Xecutives.net: I would like to take up this last point. The technical development around IT has brought about a lot of change. I am talking about electronic currencies like bitcoin. We already have the first hype behind us, but the whole matter is also preoccupying banks today, who must try not to lose touch with new technologies. What do you see today when it comes to such currencies worldwide? Where will this lead?
Samuel S. Weber: I cannot answer this question because I do not know the future. Blockchain technology is certainly a promising technology. For example, it enables trust building without a central authority – with a correspondingly wide range of possible applications.
I doubt, however, that governments will give up their currency monopoly and accept other currencies. The privilege of printing one’s own currency is too tempting and valuable – even though it leads to inflationary tendencies with the result that many paper currencies lose their value over time and usually even have to be replaced by new currencies.
Many technology forecasters only see what is technologically possible and forget that technologies must first be accepted by the population (including the state apparatus) before they can develop their potential.

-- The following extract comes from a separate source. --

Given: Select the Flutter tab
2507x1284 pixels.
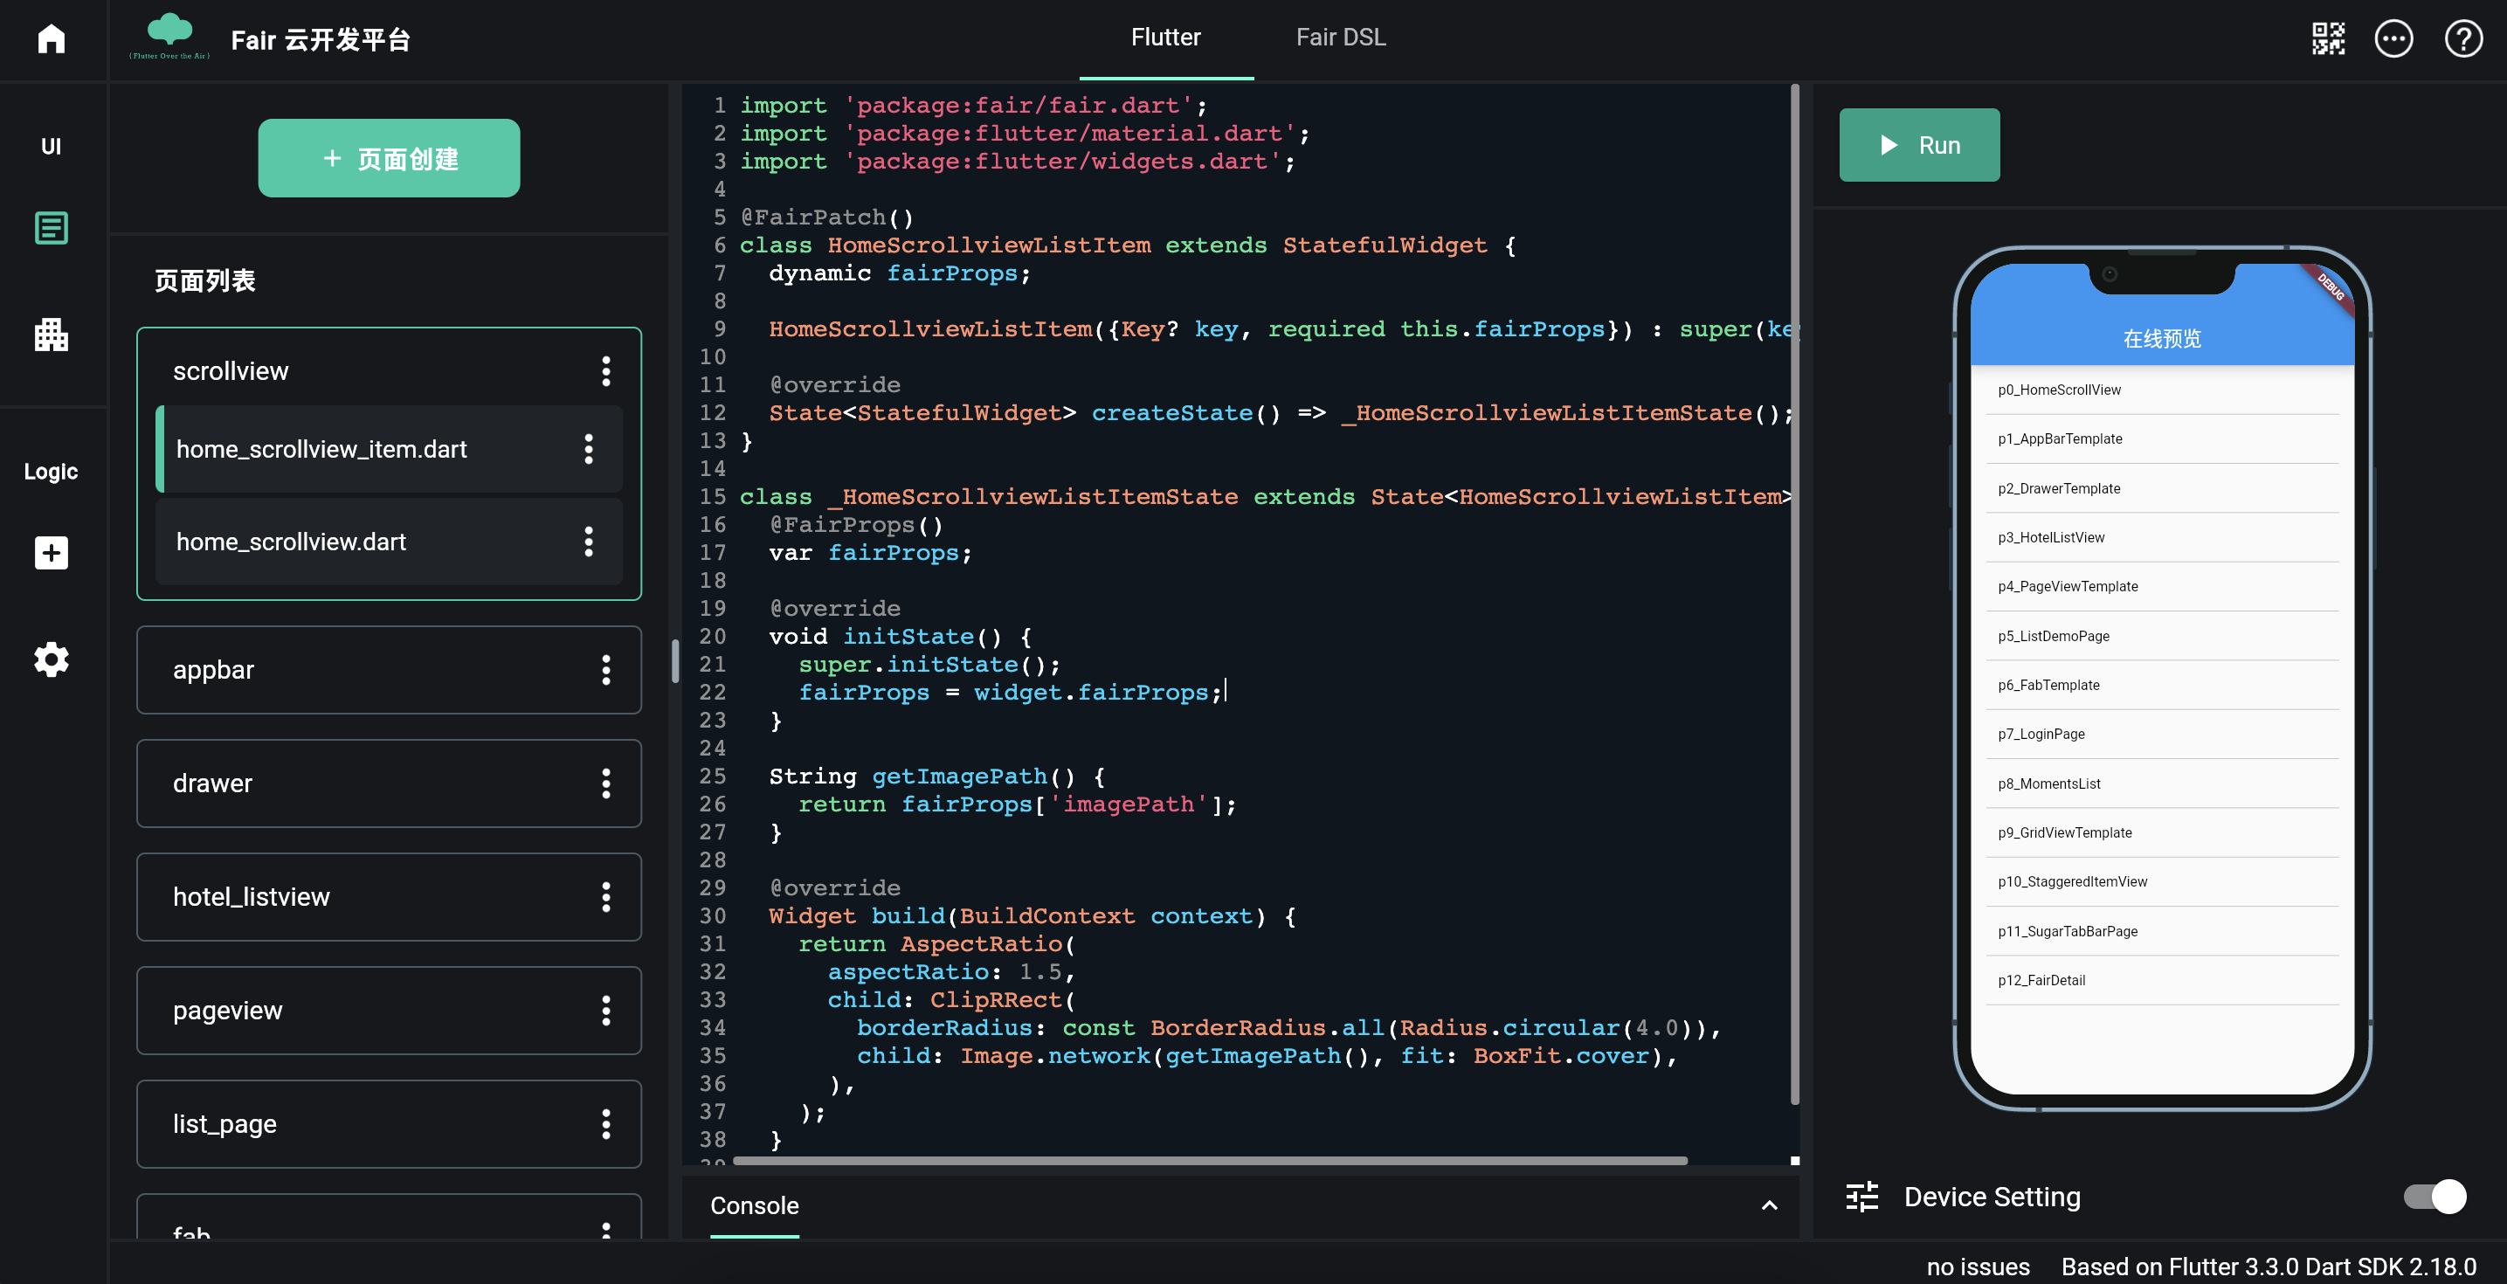Looking at the screenshot, I should tap(1165, 37).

The emergence of the Internet is a prime example of this.
Of course, the world is inherently unpredictable, and I do not want to rule out the possibility that one day we will see one or more widely accepted blockchain currencies.
Xecutives.net: We cannot avoid addressing gold in this context. Gold has been on everyone’s lips again in recent years. What are the advantages of investing in gold and what will gold mean in the future?
Samuel S. Weber: There are two schools of thought in this regard. The famous US investor Warren Buffett thinks little of gold because it is lying around unproductively. The other school of thought says that gold is extremely valuable because it has been accepted worldwide for thousands of years and cannot be artificially printed, i.e. it should be of stable value, especially in times like today when practically all central banks print huge amounts of money and governments make huge amounts of debt. As John Pierpont Morgan said: “Gold is a currency, everything else is debt.”
Personally, I stay away from gold because I can invest the money more productively elsewhere. But I must make sure that I earn enough despite the devaluation. So, I must be compensated for the currency and inflation risk in my investments with correspondingly higher return expectations.
Xecutives.net: You yourself have your own ideas on how money can be invested. You regularly write about economic events on the Internet (LinkedIn and www.samuelsweber.com) or comment on the state of companies and industries around the world. How would you describe your attitude towards investing and when do you develop an interest in investments yourself?
Samuel S. Weber: My attitude towards investing can be described relatively simply as follows: invest the money where it creates the most value and make sure that the probability of permanent capital loss is negligible.
Xecutives.net: Mr. Weber, I thank you for the time you took for this interview and I wish you continued success, both privately and professionally!